Foi memorável, pelo medo que tinha e por tê-lo superado.

 

Como foi tocar harpa num concerto no teu concelho?

Foi mais uma contribuição para tornar o concerto memorável, porque eu tinha lá uma claque com familiares e amigos, que me apoiaram. O acolhimento que senti, as palavras no final do concerto, as pessoas estavam claramente deliciadas e outras que não me conheciam também me vieram dar os parabéns e dizer que gostaram muito. Fez o concerto ser mais especial do que se calhar se tivesse sido noutro ambiente com outro público.

 

Já compuseste ou arranjaste músicas para a harpa?

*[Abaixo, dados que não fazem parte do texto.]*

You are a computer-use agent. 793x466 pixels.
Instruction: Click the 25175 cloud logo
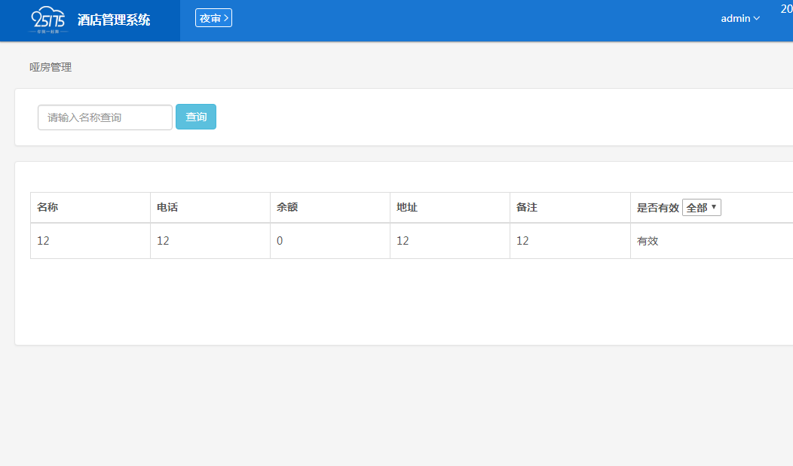49,20
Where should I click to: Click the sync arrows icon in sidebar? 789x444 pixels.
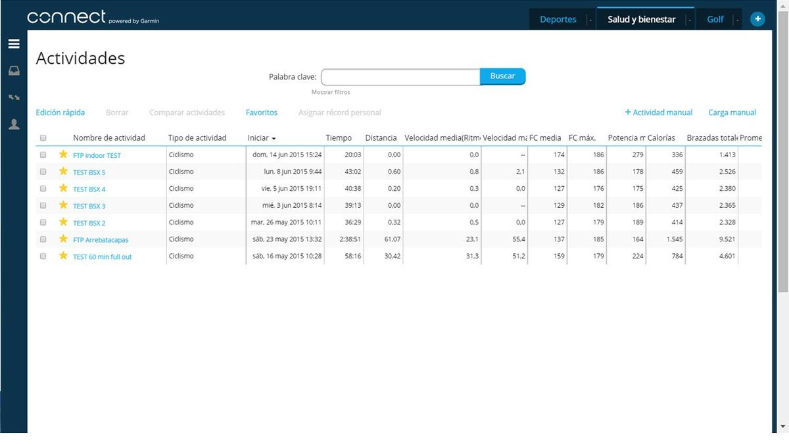point(14,97)
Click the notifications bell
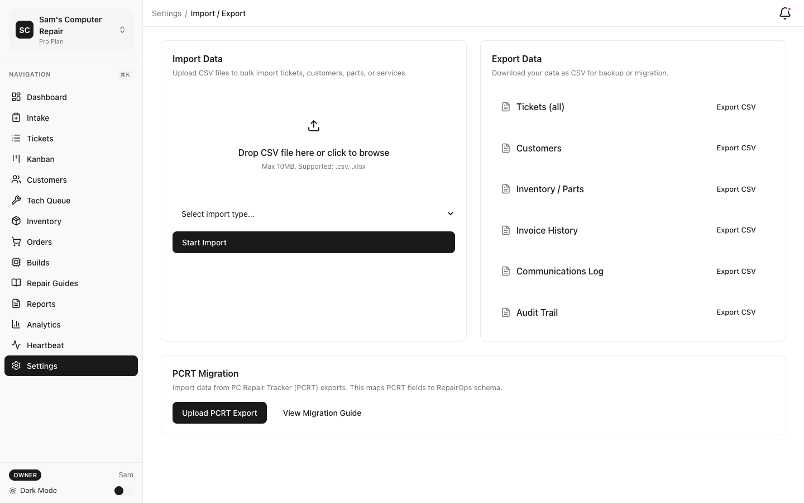The image size is (804, 503). (784, 13)
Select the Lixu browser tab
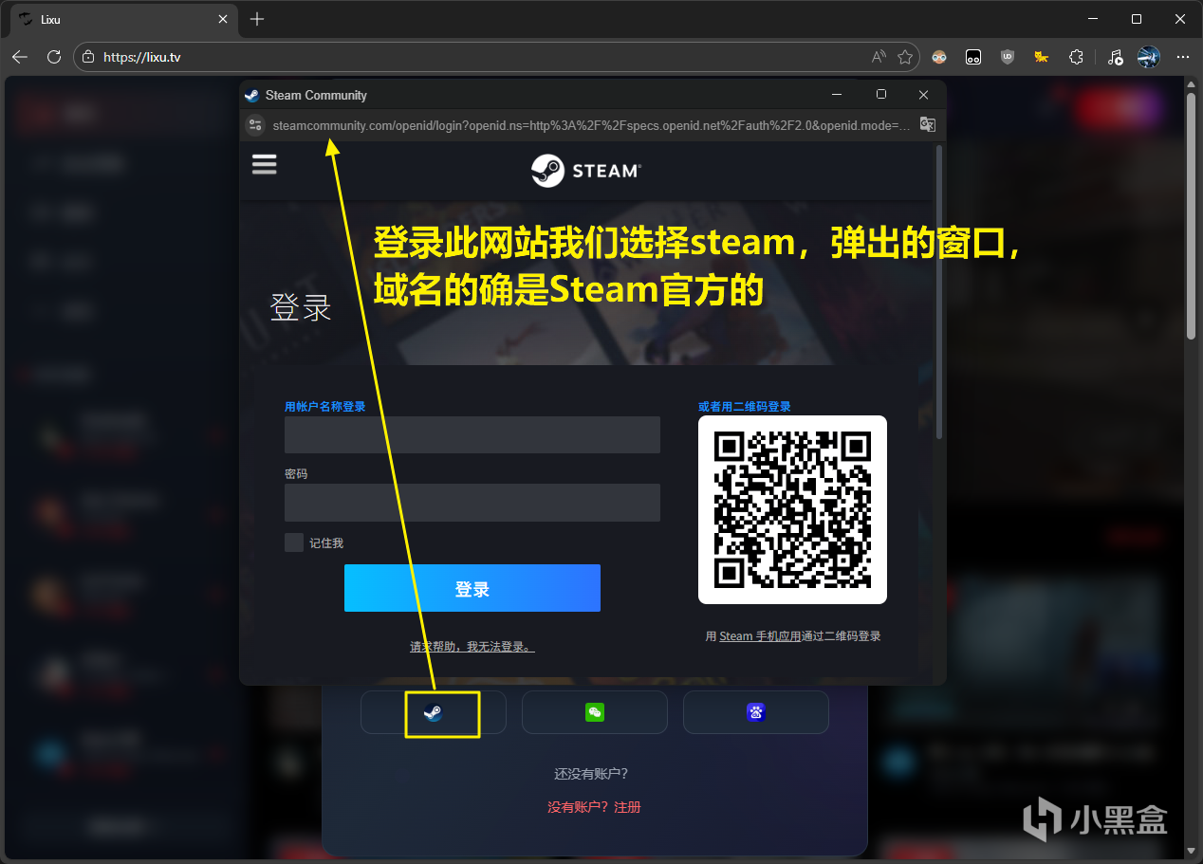1203x864 pixels. click(x=114, y=19)
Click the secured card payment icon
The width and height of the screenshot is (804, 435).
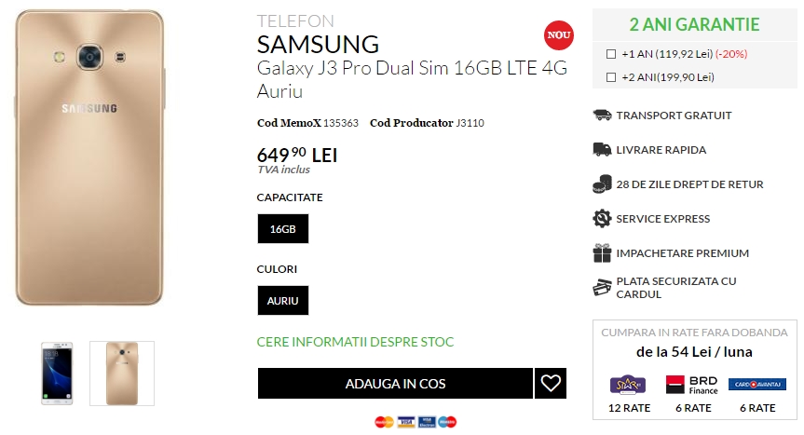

Compus em pequenina, com 11 ou 12 anos, uma peça que descrevi como infantil, deveria ser para aprender uma das técnicas na harpa, é uma estrada diferente da que estou a seguir para agora e na qual me estou a focar neste momento. Mas que não é fechada, eventualmente posso explorar mais, mas para já não componho.

 

Como é que a harpa influencia a tua vida quotidiana e tua perspetiva artística?

É um bocado como todos, se me corre mal um dia de estudo, isso passa para o resto do dia do quotidiano, não consigo estar bem. Está tudo muito interligado. As várias experiências do dia-a-dia vão influenciar muito no modo que toco. Algumas músicas ou algumas partes de músicas que eu toco vão-me sempre lembrar situações do dia-a-dia com as emoções associadas a isso.

 

Quais são teus planos futuros relacionados à música e à harpa?

Para já, tenho várias propostas como solista e música de orquestra, nos próximos meses. Como também estou na Academia do Teatro alla Scala, em Milão, em setembro, vamos ter a produção do Lago dos Cisnes no Teatro alla Scala, com a Orquestra da Academia e com o Corpo de Bailado do Teatro alla Scala. Tenho em vista tocar o concerto de harpa e flauta, de Mozart, com a Orquestra Filarmonia das Beiras e com a flautista Mafalda Carvalho, em outubro.

Mesmo que seja pela composição, eventualmente, não já, porque agora quero mesmo dedicar-me à performance, vejo a minha vida sempre ligada à harpa.

 

Já contas com alguns prémios, consegues dizer alguns?

O mais recente e mais importante em Portugal, o Prémio Jovens Músicos, na categoria de harpa, ainda falta a final que vai ser em setembro, onde o vencedor em cada categoria vai a concurso, tocando com a Orquestra Gulbenkian e será escolhido o Prémio Jovem Músico do Ano.

Outro muito importante em que ganhei o terceiro prémio, o XXI Concurso Internacional de Harpa de Israel, é o mais prestigioso concurso a nível internacional.

 

Quais conselhos darias a alguém que está a pensar aprender a tocar harpa?

Ouvir muita música que não seja tocada em harpa, grandes pianistas, grandes violistas, cantores, gravações histórias dos mais prestigiados artistas, os melhores sucedidos. Para mim, este é o conselho principal, é muito importante desenvolver o ouvido, não desenvolver só a técnica na harpa, que é muito importante e muito difícil, porque nós tocamos com as mãos e com os pés, é preciso uma coordenação enorme e a parte técnica é muito difícil de aprender na harpa, mas tem de se insistir, mas mais do que isso, tem de se desenvolver o ouvido, sem dúvida.